El Amargo
Sabor De La Dulce Caída III
el bálsamo liberador del perdón
Hay silencios que
resultan fascinantes: en una pieza musical, en una mirada de enamorados, en un
beso bajo la lluvia, en una caricia de mejillas y en una profunda oración; pero
cuando se trata de relegar una confesión es fatal.
En el ojo de la
fatalidad se encuentra un hombre quien, a cambio de amoríos de una mujer casada
entre las sábanas de su cama, ha dado engaños, asesinatos, hipocresías,
lujurias, y un inmenso silencio. Silencio de casi un año. Hasta que en una
tarde primaveral llega un anciano sabio, prudente, astuto, creativo; con la
capacidad de señalar con su índice los pecados de un rey. Sí. Su nombre fue
Natán, el profeta.
Resalto de éste
último su creatividad, quien al enterarse de las patrañas de su rey vino, en el
momento propicio, a socializarle un cuento: «En cierta ciudad vivían dos
hombres. Uno de ellos era rico, y el otro era pobre. El rico tenía muchas
ovejas y vacas, pero el pobre sólo tenía una corderita que había comprado y
criado, y que era como su propia hija, pues comía de su mesa, bebía de su vaso
y dormía en su regazo; era como de la familia, pues había crecido con él y con
sus hijos. Un día, el hombre rico recibió a un visitante y, como no quiso matar
a ninguna de sus ovejas o vacas para ofrecerle de comer al visitante, fue y
tomó la oveja del hombre pobre, y la preparó para su visitante.»[1]

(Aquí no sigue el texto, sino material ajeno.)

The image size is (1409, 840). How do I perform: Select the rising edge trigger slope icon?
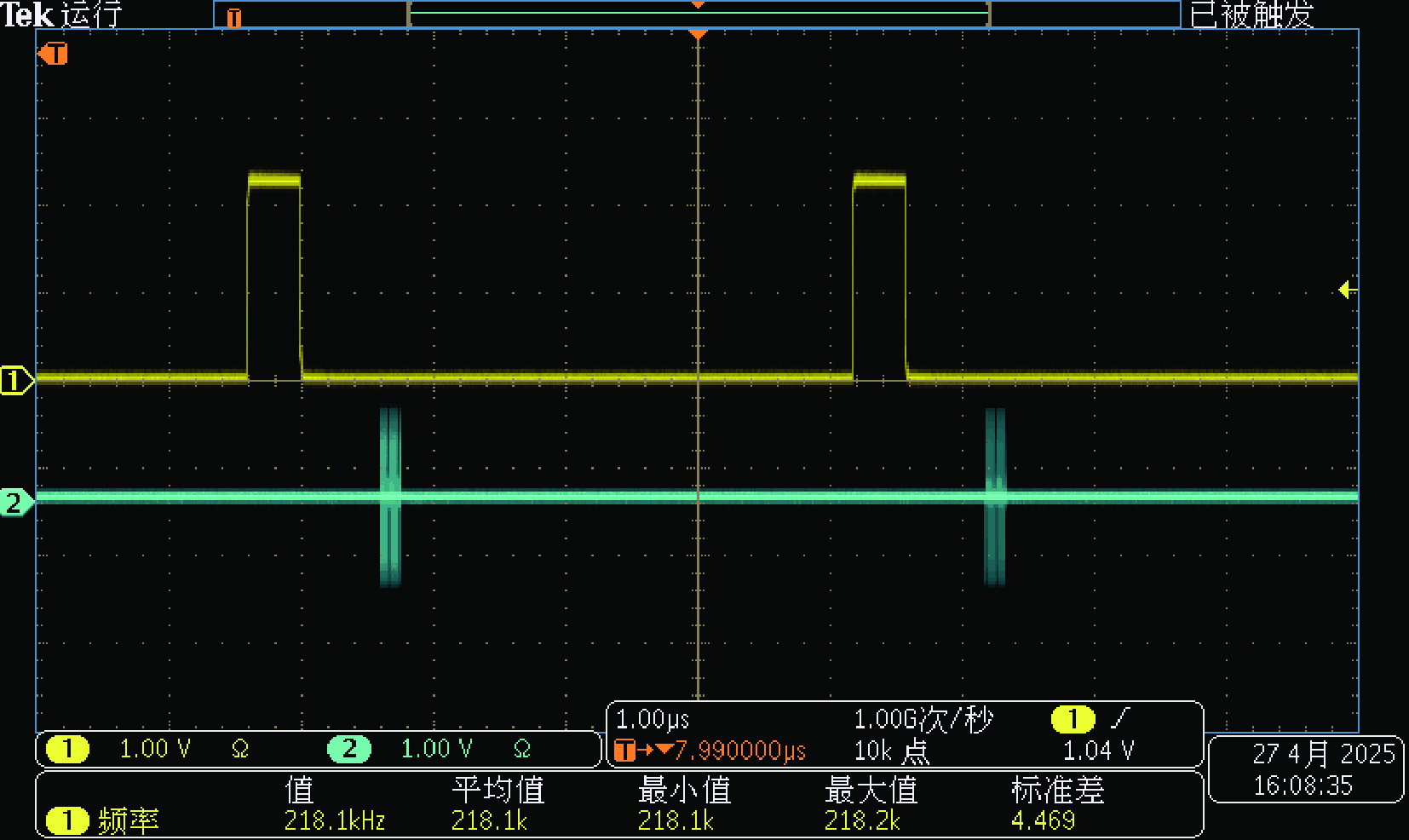(1120, 719)
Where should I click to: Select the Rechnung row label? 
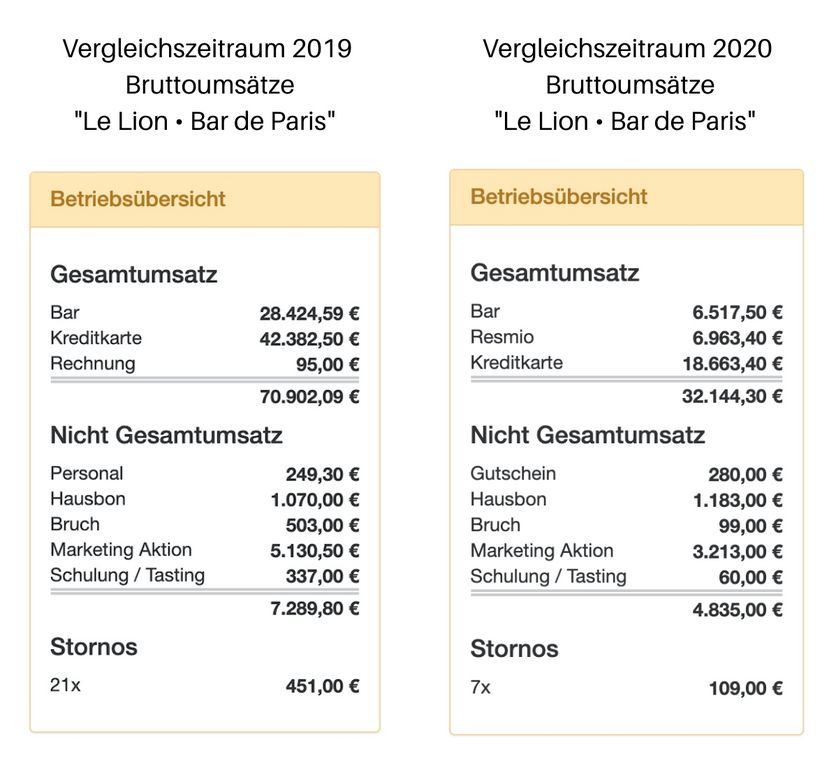92,363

Cuando el rey escucha esta fascinante historia, se emociona y con justo fervor
ordena: “ese hombre debe morir”. Sin titubeos el profeta apunta al pecho de su
majestad mientras con ronca voz dice, “ese hombre eres tú”. El dedo señalador
del profeta se sostiene sentenciando al rey a escuchar las consecuencias de sus
desaciertos. Quizá el rey palidece, hasta que por fin escucha y ve una puerta
llamada perdón. Puerta que, sin lugar a dudas, el rey aceptó. Para cruzarla
debe confesarse.
La confesión
últimamente ha encontrado desacreditación, especialmente en las nuevas
generaciones; peor aún en los círculos evangélicos. Pero nada tan liberador
como abrir el corazón ante un ministro de Dios, vaciar todas las culpas sin
compasión y escuchar de sus labios decir: en el nombre de Jesucristo tus
pecados son perdonados. No que el ministro perdone mis pecados. Así como un
enfermo es sanado en el nombre de Jesucristo por la oración de un ministro, un
pecador también puede hallar la paz tan anhelada al ser perdonado por el cielo
por la oración del mismo. Sé que el ministro no sana, pero Jesús sí por la
oración de éste. Así, el pecador es perdonado, no por el ministro, sino por
Jesucristo.
El perdón es un
regalo recibido, aunque inmerecido, resulta para la humanidad liberador,
transformador, vivificante, sublime y digno de gratitud. Nunca he hallado tanta
paz como cuando soy perdonado. Decía Karl Barth: «Dios es el primero y
realmente presente, no estamos abandonados por él ni entregados a nosotros
mismos, ni en nuestra imbecilidad y apatía ni en nuestro descuido y mal uso de
lo que él nos ofrece; por el contrario, en cada ahora podemos contar también
con que perdona los pecados, ampara a los hijos descarriados, deja que los
cansados peregrinos, pese a todo, den sus pasos cortos y vacilantes; que su sabiduría
está por encima de nuestra necedad, y su bondad por encima de nuestra maldad;…»[2]
y, ¿qué tal que no fuera así?
Cada que necesite
hallar la paz, rompa los silencios encargados de atarle las culpas, de
encadenarle la sinceridad y la oportunidad de confesarse sinceramente ante Dios
(si es de ayuda, también ante un ministro del evangelio o un herman@ maduro en
la fe), para que pueda experimentar el refrescante bálsamo del perdón.